La scarsità di materie prime e la crescente ostilità nei confronti di discariche e termovalorizzatori, che rappresentano due notevoli handicap per il nostro Paese, possono generare anche conseguenze positive? Evidentemente sì, a giudicare dal boom che sta conoscendo l'economia circolare. È in atto infatti negli ultimi anni in Italia una "spinta naturale" verso questa forma innovativa di economia, che sta generando le condizioni per far decollare un sistema industriale del riciclo che rappresenta già oggi un'eccellenza continentale.
Stime attendibili prevedono che entro il 2030 quasi 4,5 trilioni di dollari nel mondo verranno prodotti da attività riconducibili all'economia circolare. Un'opportunità da cogliere, partendo da un "allarme rosso" globale: secondo il primo Rapporto sull'economia circolare, presentato lo scorso anno al World Economic Forum di Davos, dal 1900 al 2015 a fronte di un aumento della popolazione mondiale di 4,5 volte, lo sfruttamento di risorse naturali è aumentato di ben 12 volte. In presenza di un tasso di riciclo a livello planetario pari soltanto al 9%, si tratta di uno squilibrio insostenibile che impone il passaggio da un'economia lineare ad una circolare.

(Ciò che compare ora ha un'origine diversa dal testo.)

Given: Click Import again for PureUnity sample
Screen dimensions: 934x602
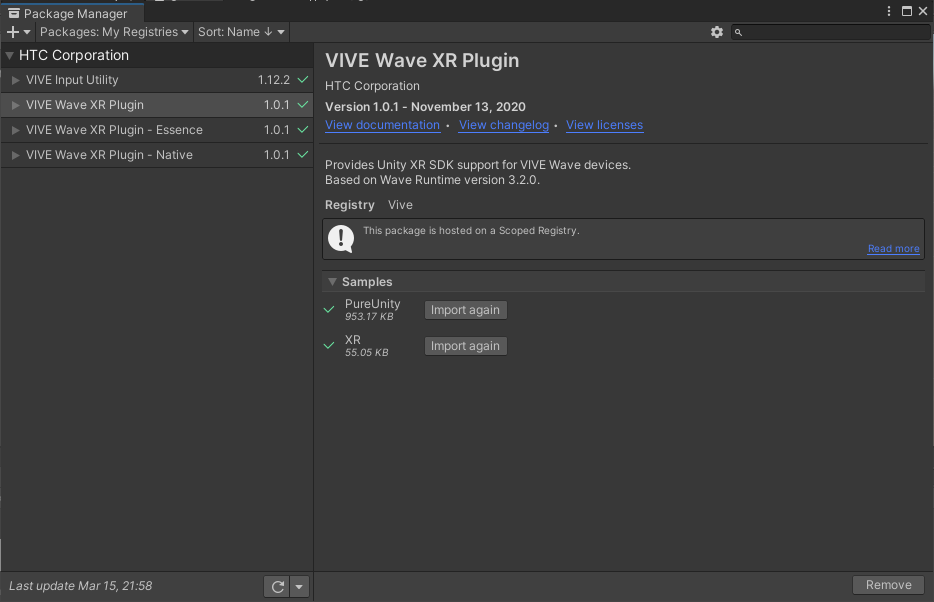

Questo nuovo modello economico non è solo un nuovo terreno di business. È un paradigma di produzione e consumo che ha dietro di sé un approccio culturale basato su condivisione, riutilizzo, ricondizionamento e riciclo dei materiali e prodotti esistenti. L'obiettivo è quello di estendere il più possibile il ciclo di vita dei prodotti, contribuendo a ridurre i rifiuti al minimo.
Il recepimento della direttiva UE sull'economia circolare – a cui tutti gli Stati membri devono adeguarsi entro luglio 2020 – sarà uno strumento di cambiamento fondamentale in questa direzione. Ma al di là dei vincoli normativi, sarebbe prezioso sviluppare una visione più sostenibile della produzione e del consumo. Potremmo immaginare un'Europa nella quale i prodotti che non servono più non sono rifiuti di cui sbarazzarsi, ma vengono ceduti a strutture organizzate di "logistica di ritorno" e ad imprese che li trattano per consentirne il riutilizzo? Un'Europa capace per questa via di creare nuova occupazione e di garantire una qualità dell'ambiente decisamente superiore a quello di oggi? È un futuro possibile e neanche così' lontano.